Plutarch. Plutarch's Lives, Vol. III. Perrin, Bernadotte, translator. Cambridge, MA: Harvard University Press; London: William Heinemann Ltd., 1916.

For it does not of necessity follow that, if the work delights you with its grace, the one who wrought it is worthy of your esteem. Wherefore the spectator is not advantaged by those things at sight of which no ardor for imitation arises in the breast, nor any uplift of the soul arousing zealous impulses to do the like. But virtuous action straightway so disposes a man that he no sooner admires the works of virtue than he strives to emulate those who wrought them.

The good things of Fortune we love to possess and enjoy; those of Virtue we love to perform. The former we are willing should be ours at the hands of others; the latter we wish that others rather should have at our hands. The Good creates a stir of activity towards itself, and implants at once in the spectator an active impulse; it does not form his character by ideal representation alone, but through the investigation of its work it furnishes him with a dominant purpose.
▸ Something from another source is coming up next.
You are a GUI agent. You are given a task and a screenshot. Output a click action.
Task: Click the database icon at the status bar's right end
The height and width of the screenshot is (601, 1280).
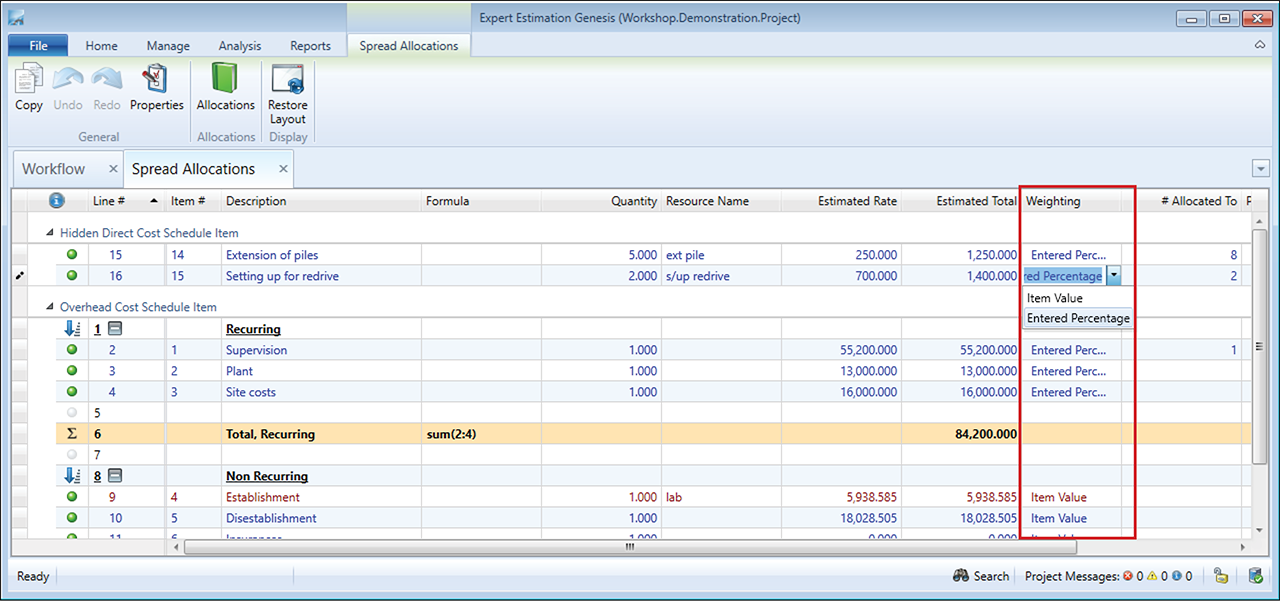coord(1255,576)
For such reasons I have decided to persevere in my writing of Lives, and so have composed this tenth book, containing the life of Pericles, and that of Fabius Maximus, who waged such lengthy war with Hannibal. The men were alike in their virtues, and more especially in their gentleness and rectitude, and by their ability to endure the follies of their peoples and of their colleagues in office, they proved of the greatest service to their countries. But whether I aim correctly at the proper mark must be decided from what I have written.

Pericles was of the tribe Acamantis, of the deme Cholargus, and of the foremost family and lineage on both sides. His father, Xanthippus, who conquered the generals of the King at Mycale,[*](479 B.C.) married Agariste, granddaughter[*](His niece, rather.) of that Cleisthenes who, in such noble fashion, expelled the Peisistratidae and destroyed their tyranny, instituted laws, and established a constitution best tempered for the promotion of harmony and safety.
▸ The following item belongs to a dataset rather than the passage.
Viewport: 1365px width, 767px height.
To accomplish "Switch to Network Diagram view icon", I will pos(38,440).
She, in her dreams, once fancied that she had given birth to a lion, and a few days thereafter bore Pericles.[*](Cf. Hdt. 6.131 ) His personal appearance was unimpeachable, except that his head was rather long and out of due proportion. For this reason the images of him, almost all of them, wear helmets, because the artists, as it would seem, were not willing to reproach him with deformity. The comic poets of Attica used to call him Schinocephalus, or Squill-head (the squill is sometimes called schinus)

So the comic poet Cratinus, in his Cheirons, says:

Faction and Saturn, that ancient of days, were united in wedlock; their offspring was of all tyrants the greatest, and lo! he is called by the gods the head-compeller.
[*](Kock, Com. Att. Frag. i. p. 86.) And again in his Nemesis:
Come, Zeus! of guests and heads the Lord!
[*](Kock, Com. Att. Frag. i. p. 49.)

And Telecleides speaks of him as sitting on the acropolis in the greatest perplexity, now heavy of head, and now alone, from the eleven-couched chamber of his head, causing vast uproar to arise.[*](Kock, Com. Att. Frag. i. p. 2220.) And Eupolis, in his Demes, having inquiries made about each one of the demagogues as they come up from Hades, says, when Pericles is called out last:—

  1. The very head of those below hast thou now brought.